• Data listing
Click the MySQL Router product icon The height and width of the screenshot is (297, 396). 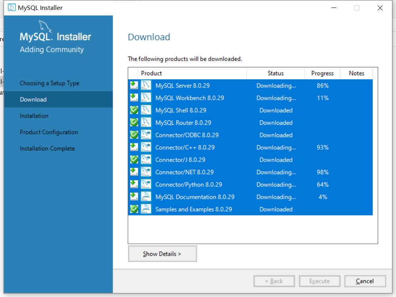[146, 123]
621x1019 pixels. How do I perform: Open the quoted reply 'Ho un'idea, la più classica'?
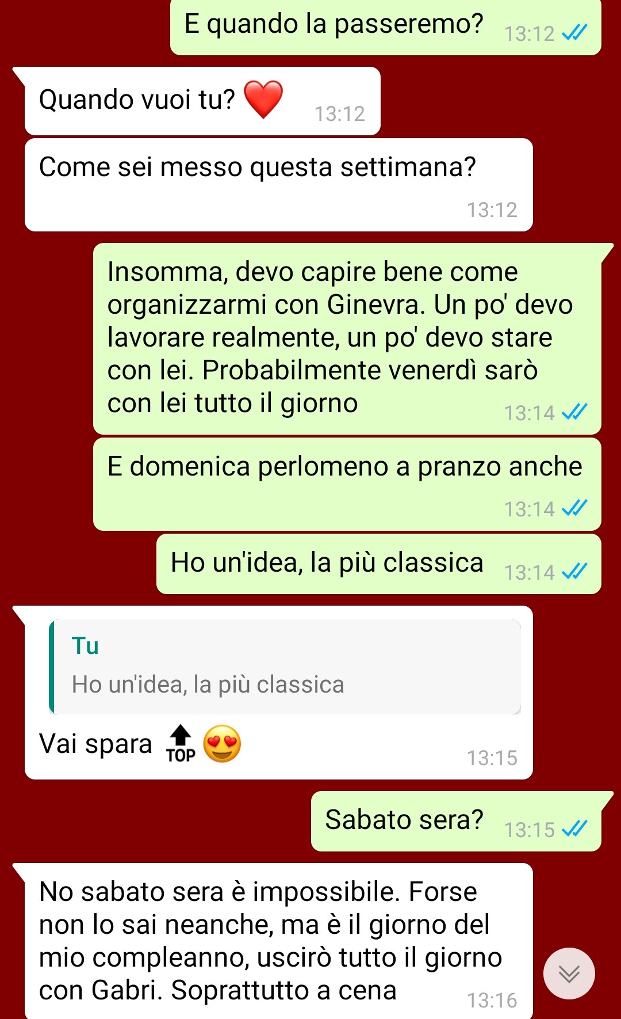click(285, 667)
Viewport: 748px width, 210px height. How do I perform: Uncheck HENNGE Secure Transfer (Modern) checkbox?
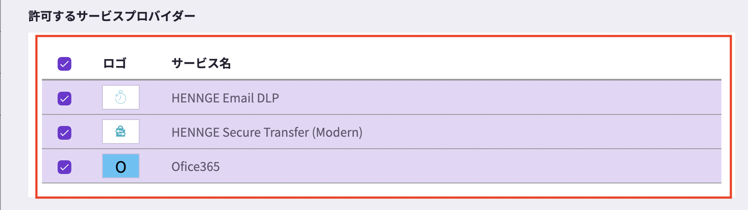pyautogui.click(x=65, y=132)
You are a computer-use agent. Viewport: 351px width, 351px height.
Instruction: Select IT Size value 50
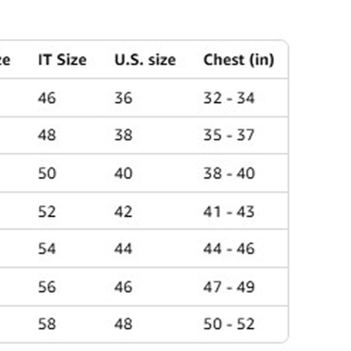click(x=47, y=173)
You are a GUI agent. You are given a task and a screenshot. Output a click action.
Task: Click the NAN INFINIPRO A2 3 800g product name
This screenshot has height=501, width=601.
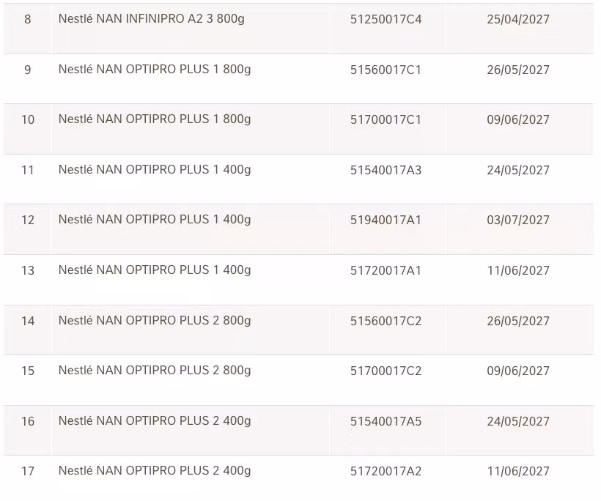click(x=151, y=18)
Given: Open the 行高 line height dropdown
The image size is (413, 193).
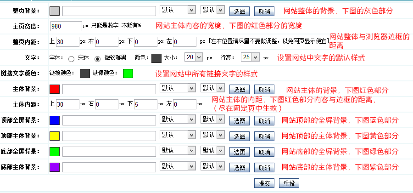Looking at the screenshot, I should pos(251,57).
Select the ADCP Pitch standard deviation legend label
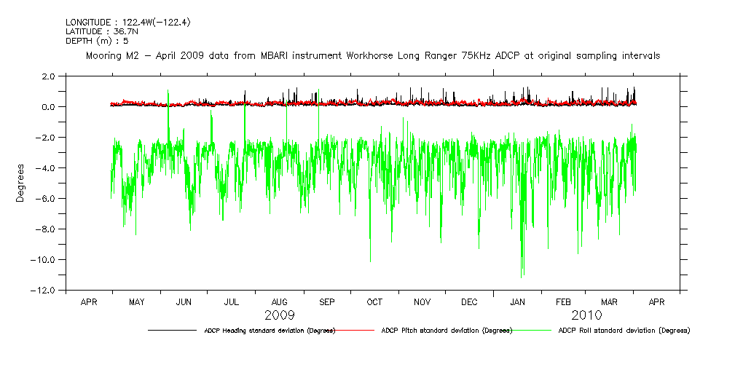735x367 pixels. pos(447,331)
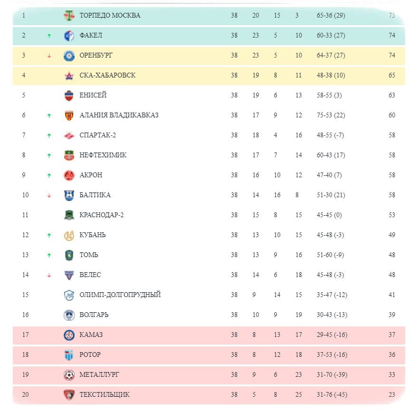Viewport: 417px width, 412px height.
Task: Click the green up arrow beside Нефтехимик
Action: pos(49,155)
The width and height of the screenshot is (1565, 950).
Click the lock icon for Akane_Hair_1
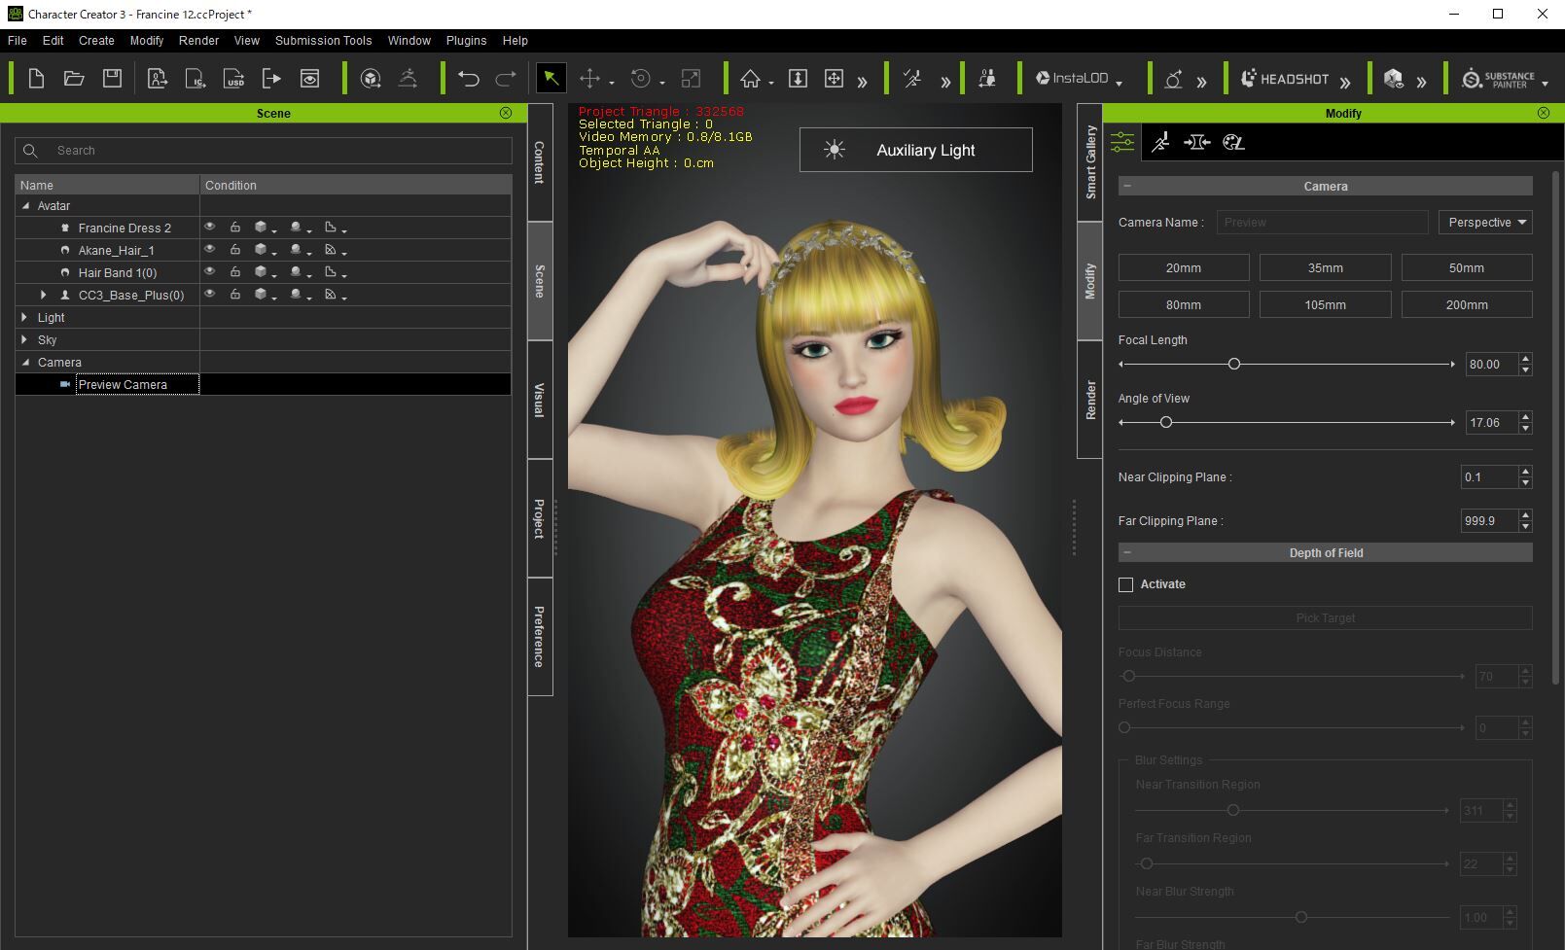235,250

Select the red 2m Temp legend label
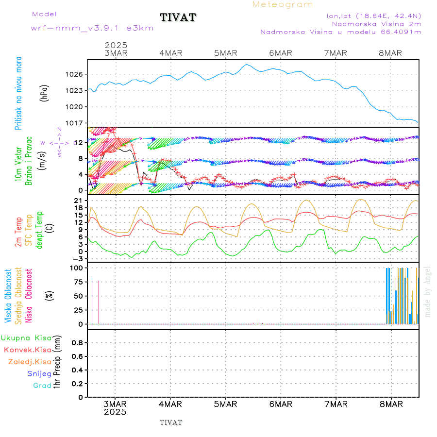[x=18, y=232]
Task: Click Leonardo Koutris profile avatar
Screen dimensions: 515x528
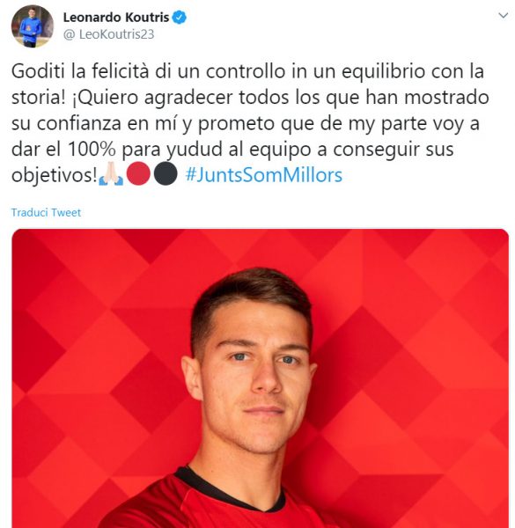Action: (x=33, y=26)
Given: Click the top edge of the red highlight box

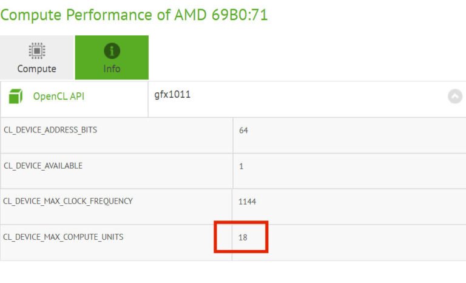Looking at the screenshot, I should pos(241,223).
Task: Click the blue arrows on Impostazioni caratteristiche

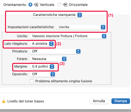Action: pos(103,27)
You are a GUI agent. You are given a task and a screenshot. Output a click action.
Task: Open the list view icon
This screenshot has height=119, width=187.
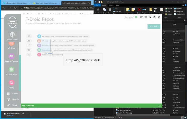pos(145,17)
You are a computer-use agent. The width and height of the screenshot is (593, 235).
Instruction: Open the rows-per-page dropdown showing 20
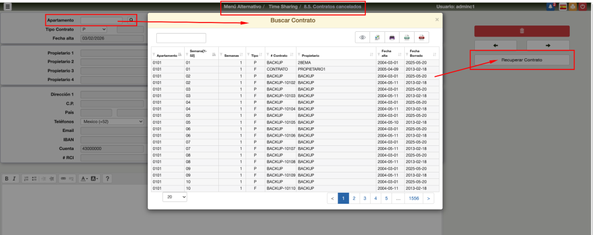(175, 197)
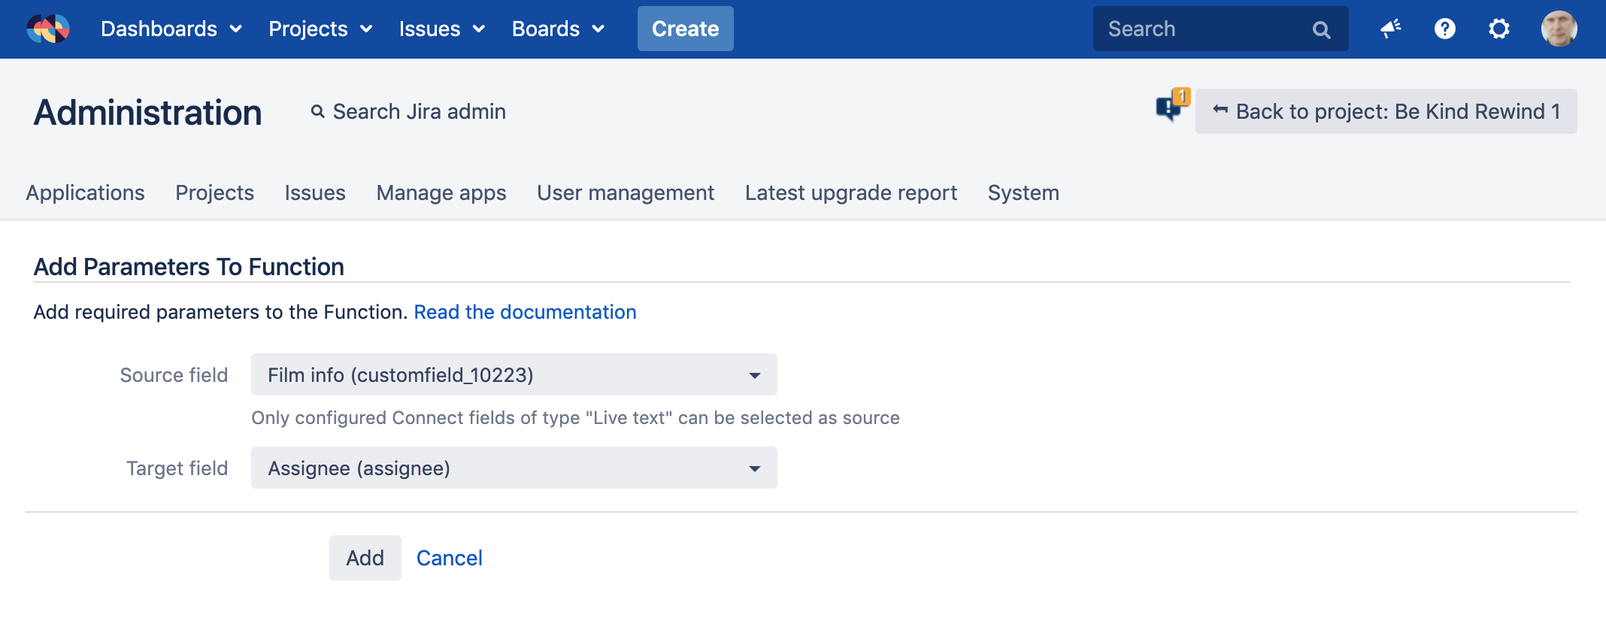Open the Source field dropdown
The height and width of the screenshot is (624, 1606).
(x=514, y=374)
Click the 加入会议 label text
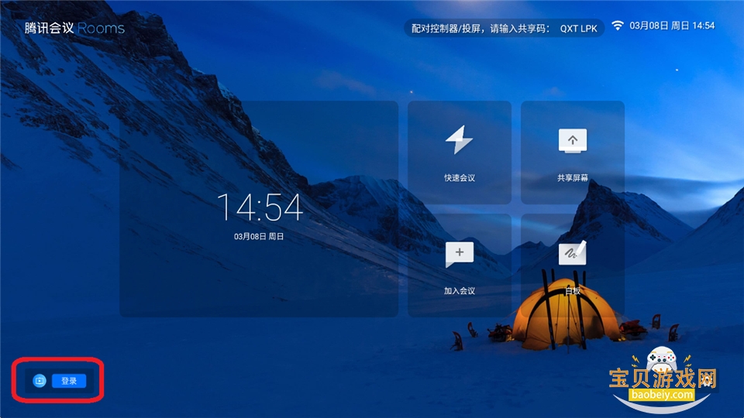Viewport: 744px width, 418px height. tap(459, 291)
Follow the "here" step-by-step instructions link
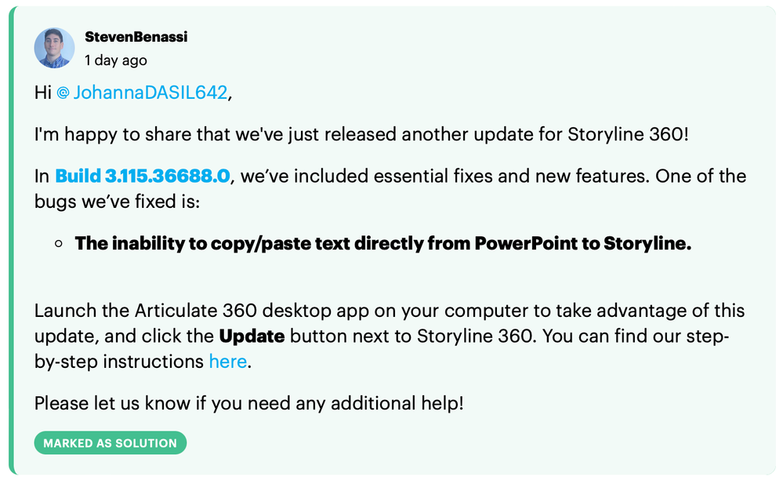This screenshot has height=484, width=783. [227, 362]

• About this task
Your task is to copy word for word the lines from the line containing "You are a computer-use agent. The" to the end of the listing, both included, and to drop any pictures.

• Response to the task
You are a computer-use agent. The width and height of the screenshot is (593, 235).
Instruction: Open the rows-per-page dropdown showing 20
(175, 197)
Open the Source field dropdown
The height and width of the screenshot is (624, 1606).
(x=514, y=374)
Click the 加入会议 label text
Viewport: 744px width, 418px height. tap(459, 291)
Follow the "here" step-by-step instructions link
This screenshot has height=484, width=783. [227, 362]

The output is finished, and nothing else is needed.